Suppose another student with a 215 re-takes the test to improve his score. Only this time, he fails with a 191.
What should the medical board do with him? Does he get a license, or not?
See, if a candidate fails their initial exam, but then passes the re-take, medical boards can tell themselves, “Look, now he’s competent! He may not have had enough knowledge to safely practice medicine before, but now he does. We can safely grant him a license.”
But if a candidate passes the initial exam but fails the re-take, what do you do? Require another re-take? What if they fail that? It could become a very messy situation.

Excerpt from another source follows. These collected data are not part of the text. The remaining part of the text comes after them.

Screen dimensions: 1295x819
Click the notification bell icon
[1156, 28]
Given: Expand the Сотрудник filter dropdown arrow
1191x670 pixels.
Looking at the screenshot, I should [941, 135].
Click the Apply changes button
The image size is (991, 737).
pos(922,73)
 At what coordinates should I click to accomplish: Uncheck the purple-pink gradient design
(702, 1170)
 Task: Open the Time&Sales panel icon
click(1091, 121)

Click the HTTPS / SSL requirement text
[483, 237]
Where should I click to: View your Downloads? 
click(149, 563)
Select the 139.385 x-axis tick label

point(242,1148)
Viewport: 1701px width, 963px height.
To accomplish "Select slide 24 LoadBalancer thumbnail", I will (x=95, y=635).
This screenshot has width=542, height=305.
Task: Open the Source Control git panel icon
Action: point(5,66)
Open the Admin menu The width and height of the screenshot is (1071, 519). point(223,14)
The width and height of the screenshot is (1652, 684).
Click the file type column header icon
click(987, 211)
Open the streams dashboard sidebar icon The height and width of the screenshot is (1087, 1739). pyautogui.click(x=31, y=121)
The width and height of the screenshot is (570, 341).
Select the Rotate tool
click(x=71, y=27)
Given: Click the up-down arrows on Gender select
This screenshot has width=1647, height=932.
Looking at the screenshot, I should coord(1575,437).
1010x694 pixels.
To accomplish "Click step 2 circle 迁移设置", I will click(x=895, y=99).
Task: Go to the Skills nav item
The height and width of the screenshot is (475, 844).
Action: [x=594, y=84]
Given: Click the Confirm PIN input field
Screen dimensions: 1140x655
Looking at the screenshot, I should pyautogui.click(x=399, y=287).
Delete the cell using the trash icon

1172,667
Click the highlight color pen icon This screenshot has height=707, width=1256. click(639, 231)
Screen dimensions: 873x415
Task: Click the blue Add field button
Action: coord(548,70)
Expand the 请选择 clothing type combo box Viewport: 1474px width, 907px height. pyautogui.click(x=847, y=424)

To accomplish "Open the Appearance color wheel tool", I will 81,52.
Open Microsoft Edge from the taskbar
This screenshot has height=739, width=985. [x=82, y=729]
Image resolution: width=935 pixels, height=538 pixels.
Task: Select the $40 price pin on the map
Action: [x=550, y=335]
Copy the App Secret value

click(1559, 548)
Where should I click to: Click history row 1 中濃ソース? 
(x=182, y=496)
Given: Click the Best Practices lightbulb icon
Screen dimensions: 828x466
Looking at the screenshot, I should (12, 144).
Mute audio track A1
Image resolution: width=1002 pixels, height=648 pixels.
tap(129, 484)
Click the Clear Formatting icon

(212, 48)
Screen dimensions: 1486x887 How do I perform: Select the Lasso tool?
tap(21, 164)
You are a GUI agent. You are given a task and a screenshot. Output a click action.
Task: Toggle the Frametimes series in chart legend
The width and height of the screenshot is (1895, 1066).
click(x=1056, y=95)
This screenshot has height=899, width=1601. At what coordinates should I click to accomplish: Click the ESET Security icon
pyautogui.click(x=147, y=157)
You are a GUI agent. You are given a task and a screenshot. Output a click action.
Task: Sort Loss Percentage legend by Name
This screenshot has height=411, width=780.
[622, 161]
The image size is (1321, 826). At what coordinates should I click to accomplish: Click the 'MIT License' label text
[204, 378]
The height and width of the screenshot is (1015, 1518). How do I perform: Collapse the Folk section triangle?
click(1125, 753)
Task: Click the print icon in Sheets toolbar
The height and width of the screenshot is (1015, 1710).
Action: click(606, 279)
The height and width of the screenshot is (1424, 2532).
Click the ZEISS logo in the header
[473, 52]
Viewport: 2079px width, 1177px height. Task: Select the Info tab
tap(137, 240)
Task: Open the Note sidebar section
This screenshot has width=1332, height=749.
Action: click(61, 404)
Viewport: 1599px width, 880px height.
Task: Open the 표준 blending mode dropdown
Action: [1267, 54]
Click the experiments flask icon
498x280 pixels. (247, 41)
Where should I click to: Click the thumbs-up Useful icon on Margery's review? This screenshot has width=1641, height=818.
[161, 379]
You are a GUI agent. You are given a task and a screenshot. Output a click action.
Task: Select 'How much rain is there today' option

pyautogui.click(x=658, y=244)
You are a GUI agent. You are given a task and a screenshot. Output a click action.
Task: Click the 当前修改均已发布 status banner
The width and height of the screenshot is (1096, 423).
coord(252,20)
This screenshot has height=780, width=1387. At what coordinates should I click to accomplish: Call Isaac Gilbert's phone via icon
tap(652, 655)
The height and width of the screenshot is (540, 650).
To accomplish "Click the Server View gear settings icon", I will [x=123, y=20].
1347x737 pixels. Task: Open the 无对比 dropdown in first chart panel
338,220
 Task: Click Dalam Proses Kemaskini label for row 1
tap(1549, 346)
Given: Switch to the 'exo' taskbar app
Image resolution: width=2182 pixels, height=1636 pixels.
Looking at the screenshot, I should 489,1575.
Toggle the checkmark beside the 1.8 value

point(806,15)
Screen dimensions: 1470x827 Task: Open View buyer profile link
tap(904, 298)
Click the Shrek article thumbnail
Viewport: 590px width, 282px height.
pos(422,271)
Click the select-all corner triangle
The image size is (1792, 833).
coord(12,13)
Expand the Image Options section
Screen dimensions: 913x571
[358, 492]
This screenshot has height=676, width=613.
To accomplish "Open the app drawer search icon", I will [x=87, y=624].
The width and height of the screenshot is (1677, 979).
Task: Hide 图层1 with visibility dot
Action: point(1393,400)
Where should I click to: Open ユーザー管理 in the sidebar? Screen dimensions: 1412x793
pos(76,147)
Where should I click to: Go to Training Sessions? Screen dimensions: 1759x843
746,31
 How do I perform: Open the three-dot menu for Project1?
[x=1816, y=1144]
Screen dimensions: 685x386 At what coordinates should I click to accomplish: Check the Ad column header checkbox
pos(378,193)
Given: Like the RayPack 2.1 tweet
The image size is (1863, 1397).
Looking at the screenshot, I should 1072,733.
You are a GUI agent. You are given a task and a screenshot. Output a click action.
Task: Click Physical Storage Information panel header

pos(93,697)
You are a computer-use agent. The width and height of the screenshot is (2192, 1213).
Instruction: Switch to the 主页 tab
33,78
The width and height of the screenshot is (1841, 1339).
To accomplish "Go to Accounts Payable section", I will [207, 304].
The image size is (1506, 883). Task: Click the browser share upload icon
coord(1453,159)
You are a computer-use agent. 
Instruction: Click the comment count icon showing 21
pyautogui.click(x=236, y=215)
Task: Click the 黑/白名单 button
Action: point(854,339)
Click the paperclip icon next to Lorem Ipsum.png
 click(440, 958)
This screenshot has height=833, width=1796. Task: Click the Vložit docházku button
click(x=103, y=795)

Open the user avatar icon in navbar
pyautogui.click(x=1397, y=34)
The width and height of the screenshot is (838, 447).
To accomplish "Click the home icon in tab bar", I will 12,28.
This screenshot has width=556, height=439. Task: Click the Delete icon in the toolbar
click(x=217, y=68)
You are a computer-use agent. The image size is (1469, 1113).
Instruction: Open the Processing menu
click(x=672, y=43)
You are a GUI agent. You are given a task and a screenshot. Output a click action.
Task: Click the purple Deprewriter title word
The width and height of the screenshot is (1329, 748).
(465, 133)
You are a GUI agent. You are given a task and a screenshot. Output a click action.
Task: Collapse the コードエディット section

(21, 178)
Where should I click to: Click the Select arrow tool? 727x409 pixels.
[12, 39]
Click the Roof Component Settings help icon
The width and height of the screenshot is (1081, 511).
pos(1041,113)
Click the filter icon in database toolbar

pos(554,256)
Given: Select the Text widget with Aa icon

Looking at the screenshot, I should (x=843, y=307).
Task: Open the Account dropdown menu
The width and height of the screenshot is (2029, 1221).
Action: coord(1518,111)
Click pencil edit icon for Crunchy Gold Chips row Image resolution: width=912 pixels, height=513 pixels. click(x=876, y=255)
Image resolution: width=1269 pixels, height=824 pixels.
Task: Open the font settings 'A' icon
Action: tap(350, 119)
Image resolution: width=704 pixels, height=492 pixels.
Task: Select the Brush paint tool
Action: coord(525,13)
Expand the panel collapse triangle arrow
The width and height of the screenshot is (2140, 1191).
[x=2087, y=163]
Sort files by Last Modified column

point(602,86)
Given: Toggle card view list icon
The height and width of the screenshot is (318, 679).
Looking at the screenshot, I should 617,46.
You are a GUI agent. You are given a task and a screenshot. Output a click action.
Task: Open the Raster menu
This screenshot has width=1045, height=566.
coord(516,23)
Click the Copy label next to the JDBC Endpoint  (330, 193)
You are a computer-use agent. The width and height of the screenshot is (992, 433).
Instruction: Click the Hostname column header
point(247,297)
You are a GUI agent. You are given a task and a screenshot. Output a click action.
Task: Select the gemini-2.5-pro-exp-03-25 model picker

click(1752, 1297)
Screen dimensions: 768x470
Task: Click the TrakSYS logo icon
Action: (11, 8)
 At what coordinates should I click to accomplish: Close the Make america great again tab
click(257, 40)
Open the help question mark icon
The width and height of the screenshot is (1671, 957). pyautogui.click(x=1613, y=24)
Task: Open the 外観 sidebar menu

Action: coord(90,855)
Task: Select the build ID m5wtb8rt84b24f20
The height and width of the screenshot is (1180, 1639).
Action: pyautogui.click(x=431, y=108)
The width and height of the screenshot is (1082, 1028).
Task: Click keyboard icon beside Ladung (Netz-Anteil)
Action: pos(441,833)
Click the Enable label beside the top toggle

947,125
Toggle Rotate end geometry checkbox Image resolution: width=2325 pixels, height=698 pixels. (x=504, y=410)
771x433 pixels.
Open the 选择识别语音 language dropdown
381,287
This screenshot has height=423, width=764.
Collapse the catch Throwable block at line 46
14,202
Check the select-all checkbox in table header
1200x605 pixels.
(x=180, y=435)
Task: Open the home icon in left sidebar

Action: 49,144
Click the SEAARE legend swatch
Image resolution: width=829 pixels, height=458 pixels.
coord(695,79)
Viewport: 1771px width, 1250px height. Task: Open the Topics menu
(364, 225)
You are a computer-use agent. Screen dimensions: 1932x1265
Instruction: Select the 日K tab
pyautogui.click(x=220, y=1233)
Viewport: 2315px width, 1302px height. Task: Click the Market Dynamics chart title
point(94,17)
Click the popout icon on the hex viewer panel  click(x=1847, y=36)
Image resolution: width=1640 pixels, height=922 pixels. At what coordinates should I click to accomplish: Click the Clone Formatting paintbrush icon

And this is why the NBME is highly unlikely to ever allow re-takes for students who pass.
How to have cake – and eat it, too
The current system is the policy byproduct of the NBME’s desire to have their cake and eat it too.
On one hand, they want to enjoy the financial benefits of the USMLE being used as if it were a norm-referenced admissions test. (Did I mention that they generate more excess revenue by selling cold test questions than they do from the USMLE itself?)
On the other hand, they’re obligated to protect the primary purpose of their criterion-referenced exam, which is to assist in making licensure decisions. Because if that gets jeopardized, so does their market monopoly.
(For whatever it’s worth, I’m also opposed to re-takes. I’m very sympathetic to students who have a bad exam day – but allowing re-takes will only fan the flames of Step 1 Mania at a time when the house of medical education is already burning down.)
How to make things better
Make the USMLE pass/fail. If we need a test of basic science to inform binary decisions on licensure, fine – but report the results in a manner consistent with that mission.
And if you really need a test to screen or evaluate candidates for residency, fine. But design a test that actually measures the competencies you seek, or the identifies deficiencies you’re trying to identify. (Hint: a one-size-fits-all MCQ test of basic science trivia reported as a three-digit number doesn’t do either of these things very well.)
Until then, students, we’re stuck with the USMLE being a one shot deal. So study up, and don’t walk underneath any ladders or let any black cats cross your path, because a bad test day will stick with you.